The basic idea is rather simple: rather than just considering the the
canonical divisor KF of a foliation F (the
classic analogue of the canonical divisor in the foliated world)
together with the linear system |mKF|, with m positive integer,
one can consider perturbed divisors KF+εKX,
ε>0$ and linear systems of the form |nKX + mKF|,
n,m>0. Those perturbed divisors (and the related linear systems)
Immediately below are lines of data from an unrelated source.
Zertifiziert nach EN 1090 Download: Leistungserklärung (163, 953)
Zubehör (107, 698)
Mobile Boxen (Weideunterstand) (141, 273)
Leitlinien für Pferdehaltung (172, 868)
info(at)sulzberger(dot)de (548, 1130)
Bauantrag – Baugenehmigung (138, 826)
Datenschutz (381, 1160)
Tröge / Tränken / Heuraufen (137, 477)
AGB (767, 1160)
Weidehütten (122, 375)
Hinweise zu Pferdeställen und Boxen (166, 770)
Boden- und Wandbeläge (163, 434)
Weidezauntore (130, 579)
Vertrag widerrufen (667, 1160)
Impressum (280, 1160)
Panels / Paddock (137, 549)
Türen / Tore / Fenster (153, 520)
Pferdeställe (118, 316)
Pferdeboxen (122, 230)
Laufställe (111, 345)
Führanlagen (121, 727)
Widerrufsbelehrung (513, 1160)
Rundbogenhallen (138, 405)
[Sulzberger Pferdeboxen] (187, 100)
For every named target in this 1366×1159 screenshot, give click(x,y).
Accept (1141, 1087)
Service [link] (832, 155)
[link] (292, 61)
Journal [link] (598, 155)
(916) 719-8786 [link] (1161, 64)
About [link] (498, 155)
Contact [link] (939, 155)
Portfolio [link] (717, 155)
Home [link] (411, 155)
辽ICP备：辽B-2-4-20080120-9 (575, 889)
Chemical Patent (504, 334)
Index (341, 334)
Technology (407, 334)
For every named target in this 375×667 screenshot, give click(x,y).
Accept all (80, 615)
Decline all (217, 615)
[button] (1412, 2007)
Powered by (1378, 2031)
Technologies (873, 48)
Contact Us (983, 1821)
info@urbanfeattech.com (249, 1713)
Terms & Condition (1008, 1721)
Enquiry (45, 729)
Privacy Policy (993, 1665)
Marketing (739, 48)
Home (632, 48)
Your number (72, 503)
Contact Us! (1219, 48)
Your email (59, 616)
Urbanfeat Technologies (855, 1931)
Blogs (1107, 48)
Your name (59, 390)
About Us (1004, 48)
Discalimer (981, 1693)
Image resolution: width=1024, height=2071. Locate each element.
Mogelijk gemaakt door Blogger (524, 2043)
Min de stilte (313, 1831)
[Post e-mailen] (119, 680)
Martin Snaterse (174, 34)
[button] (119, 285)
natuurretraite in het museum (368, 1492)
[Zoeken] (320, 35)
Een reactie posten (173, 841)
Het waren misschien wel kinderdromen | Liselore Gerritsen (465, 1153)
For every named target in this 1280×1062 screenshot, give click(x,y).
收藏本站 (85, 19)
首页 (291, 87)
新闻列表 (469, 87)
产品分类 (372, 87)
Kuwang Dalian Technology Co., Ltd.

encode a lot of the positivity features that classically the canonical
divisor (and pluricanonical forms) on a projective variety display and
that do not necessarily hold for KF alone. The price to
pay for working with these divisors is to define a new category of
singularities for foliated varieties.
We will introduce these new singularities and try to explain how they
behave via examples in the 1st talk. The 2nd talk will instead be
devoted to discussing new results and applications for this class of
divisors, discussing new results on the boundedness of surface
foliations, and applications of these results to some classical
problems in foliation theory, for instance, on the problem of bounding
the degree of orbits of vector fields in the complex plane.